_WHAT TO PRODUCE_: Retype the data below word for word, from the line with "Task: Select Distance from the metric list" up to and including the line with "Like the '죄송함다!!!'".

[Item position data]
════════════════════
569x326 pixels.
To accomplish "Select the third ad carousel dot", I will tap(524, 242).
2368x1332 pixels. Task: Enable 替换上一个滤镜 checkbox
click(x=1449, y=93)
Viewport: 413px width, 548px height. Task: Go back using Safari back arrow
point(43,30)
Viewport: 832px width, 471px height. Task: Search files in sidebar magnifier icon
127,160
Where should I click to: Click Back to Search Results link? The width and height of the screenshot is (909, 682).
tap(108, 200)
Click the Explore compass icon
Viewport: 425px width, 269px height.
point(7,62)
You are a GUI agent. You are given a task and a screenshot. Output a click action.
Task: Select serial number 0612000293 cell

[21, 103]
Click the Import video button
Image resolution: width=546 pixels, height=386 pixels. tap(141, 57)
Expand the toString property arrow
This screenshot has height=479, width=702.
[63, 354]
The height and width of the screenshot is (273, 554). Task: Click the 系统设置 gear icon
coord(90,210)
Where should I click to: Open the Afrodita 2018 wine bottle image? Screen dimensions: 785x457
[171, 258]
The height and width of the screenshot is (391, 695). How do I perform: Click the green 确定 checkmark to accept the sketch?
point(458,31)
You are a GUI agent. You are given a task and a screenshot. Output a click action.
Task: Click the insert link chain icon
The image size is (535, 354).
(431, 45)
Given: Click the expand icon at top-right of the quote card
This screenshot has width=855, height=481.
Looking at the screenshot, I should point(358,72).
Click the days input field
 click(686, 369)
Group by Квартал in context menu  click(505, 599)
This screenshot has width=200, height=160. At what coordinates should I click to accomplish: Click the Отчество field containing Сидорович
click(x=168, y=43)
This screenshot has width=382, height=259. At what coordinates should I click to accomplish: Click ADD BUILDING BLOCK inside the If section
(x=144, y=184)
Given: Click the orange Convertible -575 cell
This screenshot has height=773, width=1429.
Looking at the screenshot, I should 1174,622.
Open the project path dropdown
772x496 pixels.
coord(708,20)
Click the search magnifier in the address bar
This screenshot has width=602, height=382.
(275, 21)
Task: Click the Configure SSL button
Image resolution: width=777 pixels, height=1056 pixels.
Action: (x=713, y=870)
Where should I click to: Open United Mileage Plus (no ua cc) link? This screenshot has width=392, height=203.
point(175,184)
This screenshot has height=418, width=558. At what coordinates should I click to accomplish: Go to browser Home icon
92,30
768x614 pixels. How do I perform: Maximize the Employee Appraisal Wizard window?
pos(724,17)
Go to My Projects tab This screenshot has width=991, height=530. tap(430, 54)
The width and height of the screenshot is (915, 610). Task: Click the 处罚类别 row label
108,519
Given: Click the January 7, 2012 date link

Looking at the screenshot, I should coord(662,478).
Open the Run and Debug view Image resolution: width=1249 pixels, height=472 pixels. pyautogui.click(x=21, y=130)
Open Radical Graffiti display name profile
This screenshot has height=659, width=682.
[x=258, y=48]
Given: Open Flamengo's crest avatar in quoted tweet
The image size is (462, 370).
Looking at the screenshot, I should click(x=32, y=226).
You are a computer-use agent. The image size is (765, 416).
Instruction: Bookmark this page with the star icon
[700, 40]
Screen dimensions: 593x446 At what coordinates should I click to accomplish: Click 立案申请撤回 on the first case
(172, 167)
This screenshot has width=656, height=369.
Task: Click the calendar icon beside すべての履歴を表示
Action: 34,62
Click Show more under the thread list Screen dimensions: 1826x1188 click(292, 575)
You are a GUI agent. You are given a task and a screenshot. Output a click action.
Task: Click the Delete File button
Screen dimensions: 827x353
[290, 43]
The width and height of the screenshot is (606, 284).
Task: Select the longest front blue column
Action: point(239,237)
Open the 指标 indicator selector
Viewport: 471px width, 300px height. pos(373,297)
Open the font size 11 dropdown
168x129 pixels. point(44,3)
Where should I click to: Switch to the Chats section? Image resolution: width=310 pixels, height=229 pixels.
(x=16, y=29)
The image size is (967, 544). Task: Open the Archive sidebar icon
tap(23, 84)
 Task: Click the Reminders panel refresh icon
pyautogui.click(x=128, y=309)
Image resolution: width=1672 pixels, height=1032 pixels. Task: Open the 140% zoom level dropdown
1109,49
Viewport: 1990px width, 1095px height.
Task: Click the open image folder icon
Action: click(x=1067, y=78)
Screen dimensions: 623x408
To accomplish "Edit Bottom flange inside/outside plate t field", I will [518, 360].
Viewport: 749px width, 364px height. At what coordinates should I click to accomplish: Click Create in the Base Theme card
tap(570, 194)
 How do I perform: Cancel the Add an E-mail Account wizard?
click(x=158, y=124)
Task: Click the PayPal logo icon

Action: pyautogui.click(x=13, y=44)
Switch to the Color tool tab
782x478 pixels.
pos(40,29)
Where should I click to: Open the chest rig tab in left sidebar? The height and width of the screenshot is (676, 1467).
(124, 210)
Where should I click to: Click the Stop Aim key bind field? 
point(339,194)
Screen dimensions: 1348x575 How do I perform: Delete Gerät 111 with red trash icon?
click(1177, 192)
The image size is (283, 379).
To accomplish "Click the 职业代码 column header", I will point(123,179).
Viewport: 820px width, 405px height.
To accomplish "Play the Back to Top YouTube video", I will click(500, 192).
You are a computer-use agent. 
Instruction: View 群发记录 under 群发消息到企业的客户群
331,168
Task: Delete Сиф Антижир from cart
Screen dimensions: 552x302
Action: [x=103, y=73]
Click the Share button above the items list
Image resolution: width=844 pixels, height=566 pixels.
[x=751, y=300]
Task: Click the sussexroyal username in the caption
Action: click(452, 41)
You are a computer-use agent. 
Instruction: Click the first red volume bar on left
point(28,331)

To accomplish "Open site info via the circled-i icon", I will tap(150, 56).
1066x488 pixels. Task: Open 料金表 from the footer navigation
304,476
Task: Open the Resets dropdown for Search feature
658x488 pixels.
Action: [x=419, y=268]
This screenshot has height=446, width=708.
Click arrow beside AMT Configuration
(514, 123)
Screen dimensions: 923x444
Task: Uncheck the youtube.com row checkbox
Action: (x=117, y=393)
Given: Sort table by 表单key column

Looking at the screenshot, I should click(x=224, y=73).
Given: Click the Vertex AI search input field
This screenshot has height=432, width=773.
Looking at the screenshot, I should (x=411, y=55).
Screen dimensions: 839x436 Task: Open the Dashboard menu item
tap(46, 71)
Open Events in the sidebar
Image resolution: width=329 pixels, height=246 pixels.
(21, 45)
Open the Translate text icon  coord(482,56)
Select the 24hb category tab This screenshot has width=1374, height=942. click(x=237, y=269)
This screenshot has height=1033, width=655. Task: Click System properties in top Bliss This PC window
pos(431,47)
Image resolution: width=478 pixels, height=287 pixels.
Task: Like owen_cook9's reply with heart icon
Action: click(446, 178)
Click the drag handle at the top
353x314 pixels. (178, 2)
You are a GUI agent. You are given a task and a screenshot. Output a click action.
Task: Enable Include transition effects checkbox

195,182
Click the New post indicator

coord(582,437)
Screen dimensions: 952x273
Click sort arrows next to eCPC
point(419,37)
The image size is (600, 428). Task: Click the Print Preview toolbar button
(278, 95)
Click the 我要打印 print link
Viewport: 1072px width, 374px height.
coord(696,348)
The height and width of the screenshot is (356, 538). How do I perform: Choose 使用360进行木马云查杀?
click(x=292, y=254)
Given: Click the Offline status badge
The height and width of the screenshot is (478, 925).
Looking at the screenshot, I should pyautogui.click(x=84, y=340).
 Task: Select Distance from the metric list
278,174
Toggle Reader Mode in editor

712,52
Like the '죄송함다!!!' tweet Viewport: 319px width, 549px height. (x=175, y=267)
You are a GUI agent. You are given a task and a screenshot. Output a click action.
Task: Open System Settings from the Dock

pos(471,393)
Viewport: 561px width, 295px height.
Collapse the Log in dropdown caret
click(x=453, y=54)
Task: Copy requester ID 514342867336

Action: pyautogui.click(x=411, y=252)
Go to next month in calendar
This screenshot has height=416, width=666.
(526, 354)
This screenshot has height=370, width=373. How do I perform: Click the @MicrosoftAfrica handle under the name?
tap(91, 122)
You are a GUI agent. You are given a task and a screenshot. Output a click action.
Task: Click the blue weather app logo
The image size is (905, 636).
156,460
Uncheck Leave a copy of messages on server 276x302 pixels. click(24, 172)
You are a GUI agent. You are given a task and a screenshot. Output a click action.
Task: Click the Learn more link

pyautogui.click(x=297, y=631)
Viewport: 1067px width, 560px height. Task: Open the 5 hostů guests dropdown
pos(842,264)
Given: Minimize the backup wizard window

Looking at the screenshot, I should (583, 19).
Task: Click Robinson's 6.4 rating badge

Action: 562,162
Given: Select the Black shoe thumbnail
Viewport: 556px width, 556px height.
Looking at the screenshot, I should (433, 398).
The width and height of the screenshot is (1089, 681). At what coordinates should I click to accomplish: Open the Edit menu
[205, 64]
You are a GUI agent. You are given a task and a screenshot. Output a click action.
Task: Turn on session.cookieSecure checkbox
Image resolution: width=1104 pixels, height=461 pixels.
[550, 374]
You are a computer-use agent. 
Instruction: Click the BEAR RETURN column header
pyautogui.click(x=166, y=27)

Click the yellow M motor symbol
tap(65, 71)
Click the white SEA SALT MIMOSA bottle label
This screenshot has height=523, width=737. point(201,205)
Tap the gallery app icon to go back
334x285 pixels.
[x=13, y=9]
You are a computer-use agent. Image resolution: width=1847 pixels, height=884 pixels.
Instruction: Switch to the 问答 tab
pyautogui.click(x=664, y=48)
════════════════════
_OUTPUT BELOW_:
 Task: Select Distance from the metric list
278,174
Toggle Reader Mode in editor

712,52
Like the '죄송함다!!!' tweet Viewport: 319px width, 549px height. (x=175, y=267)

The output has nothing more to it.